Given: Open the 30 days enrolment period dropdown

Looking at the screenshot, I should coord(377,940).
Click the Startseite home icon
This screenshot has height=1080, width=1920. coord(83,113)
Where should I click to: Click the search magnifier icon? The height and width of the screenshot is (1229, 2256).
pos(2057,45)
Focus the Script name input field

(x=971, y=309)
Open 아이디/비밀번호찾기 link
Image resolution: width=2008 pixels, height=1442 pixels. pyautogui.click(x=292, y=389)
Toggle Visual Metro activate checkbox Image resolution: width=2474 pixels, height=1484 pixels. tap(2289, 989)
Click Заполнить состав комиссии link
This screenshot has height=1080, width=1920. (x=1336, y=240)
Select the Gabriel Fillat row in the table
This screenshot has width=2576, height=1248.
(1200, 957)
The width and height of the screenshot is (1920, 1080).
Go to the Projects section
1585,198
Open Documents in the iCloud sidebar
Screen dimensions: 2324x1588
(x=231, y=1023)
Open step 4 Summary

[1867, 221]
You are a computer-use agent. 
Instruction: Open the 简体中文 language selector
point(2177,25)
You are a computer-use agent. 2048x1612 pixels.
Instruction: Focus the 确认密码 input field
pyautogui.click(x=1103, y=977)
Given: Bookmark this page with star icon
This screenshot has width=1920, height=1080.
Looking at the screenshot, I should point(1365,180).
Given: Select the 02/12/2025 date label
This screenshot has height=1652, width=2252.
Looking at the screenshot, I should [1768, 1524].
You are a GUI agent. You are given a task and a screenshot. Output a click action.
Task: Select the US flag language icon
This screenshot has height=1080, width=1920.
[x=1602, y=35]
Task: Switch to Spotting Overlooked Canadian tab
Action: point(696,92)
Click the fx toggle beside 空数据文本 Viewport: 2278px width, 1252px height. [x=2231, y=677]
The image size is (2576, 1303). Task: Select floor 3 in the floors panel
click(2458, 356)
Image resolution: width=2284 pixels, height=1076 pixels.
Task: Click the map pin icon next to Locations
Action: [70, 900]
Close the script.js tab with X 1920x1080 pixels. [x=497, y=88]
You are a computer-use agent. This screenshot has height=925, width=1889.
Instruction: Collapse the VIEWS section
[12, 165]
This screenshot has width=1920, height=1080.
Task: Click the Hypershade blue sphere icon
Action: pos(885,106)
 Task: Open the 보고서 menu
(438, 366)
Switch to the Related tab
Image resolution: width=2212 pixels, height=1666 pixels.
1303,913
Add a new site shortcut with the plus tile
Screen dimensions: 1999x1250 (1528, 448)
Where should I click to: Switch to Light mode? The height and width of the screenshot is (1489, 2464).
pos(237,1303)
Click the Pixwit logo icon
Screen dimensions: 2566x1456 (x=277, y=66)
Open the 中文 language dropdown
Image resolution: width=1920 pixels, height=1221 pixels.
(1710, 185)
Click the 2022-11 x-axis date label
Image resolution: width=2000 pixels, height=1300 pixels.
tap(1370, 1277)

------

ASSIGNMENT:
Would you print exactly and only the lines of the material above that run from the line with "You are a GUI" through the line with "Click the fx", both included?

TASK RESPONSE:
You are a GUI agent. You are given a task and a screenshot. Output a click action.
Task: Select the US flag language icon
This screenshot has height=1080, width=1920.
[x=1602, y=35]
Task: Switch to Spotting Overlooked Canadian tab
Action: point(696,92)
Click the fx toggle beside 空数据文本 Viewport: 2278px width, 1252px height. [x=2231, y=677]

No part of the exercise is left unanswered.